Distribution of normal variable subtracted from another normal random variable?

$$X\sim N(a,c^2), \text{ }\text{ } \text{ }\text{ }Y\sim N(b,d^2)$$

Then $$X+Y \sim N(a+b,c^2+d^2)$$

What is the distribution of $X-Y$?

I can't figure out if it is $$N(a-b,c^2-d^2)$$ or $$N(a-b,c^2+d^2)$$

• Would your first guess make sense when $d^2$ exceeds $c^2$?
– whuber
Jan 26 '18 at 23:37

Using your notation, the distribution will be $N(a-b,c^2+d^2)$: $$X-Y \sim N(a-b,c^2+d^2)$$
Its is correct as stated in the previous answer that the difference of two independent normal random variables $$X\sim N(a,c^2)$$ and $$X\sim N(b,d^2)$$ is distributed as $$\begin{equation} X-Y \sim N(a-b,c^2 + d^2) \end{equation}$$ This intuition follows naturally from the additive property of the expected value $$E(X+Y) = E(X) + E(Y)$$ and that the variance of the difference between two random variables are given by $$\begin{equation} Var(X-Y) = Var(X) + Var(Y) - 2Cov(X,Y) \end{equation}$$ with $$Cov(X,Y) = 0$$ for two independent variables.

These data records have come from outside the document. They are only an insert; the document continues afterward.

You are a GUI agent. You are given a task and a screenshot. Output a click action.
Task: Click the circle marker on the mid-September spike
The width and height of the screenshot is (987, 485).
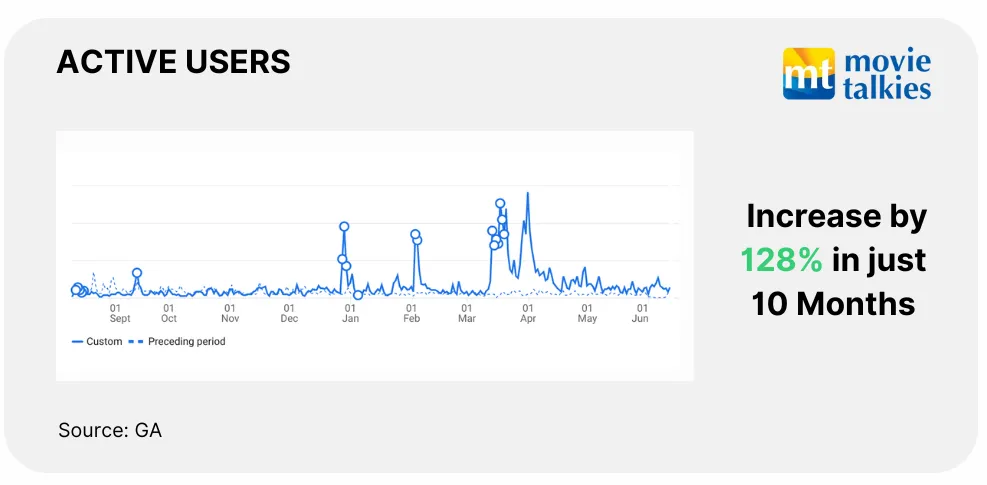click(x=137, y=273)
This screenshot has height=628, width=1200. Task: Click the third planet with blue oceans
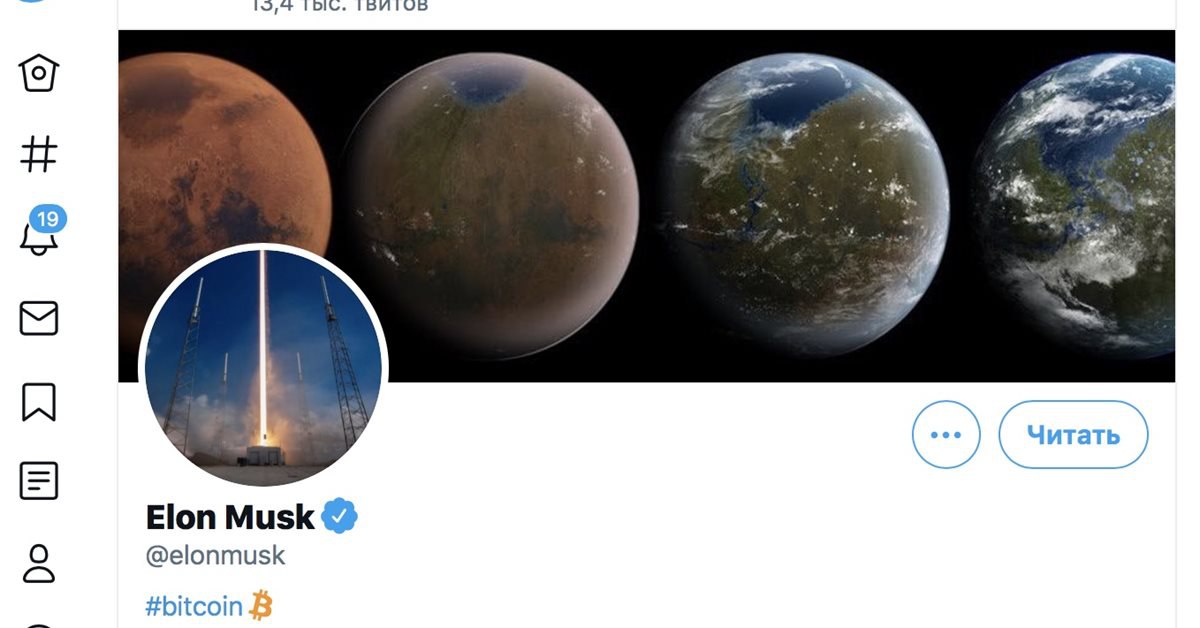(x=806, y=204)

This also imply that the formula presented in the other answer is not correct when the variables are correlated. Then, $$\begin{equation} X-Y \sim N(a-b,c^2 + d^2-2\rho_{x,y} c\cdot d) \end{equation}$$ where $$\rho_{x,y}$$ is the correlation between the two random variables.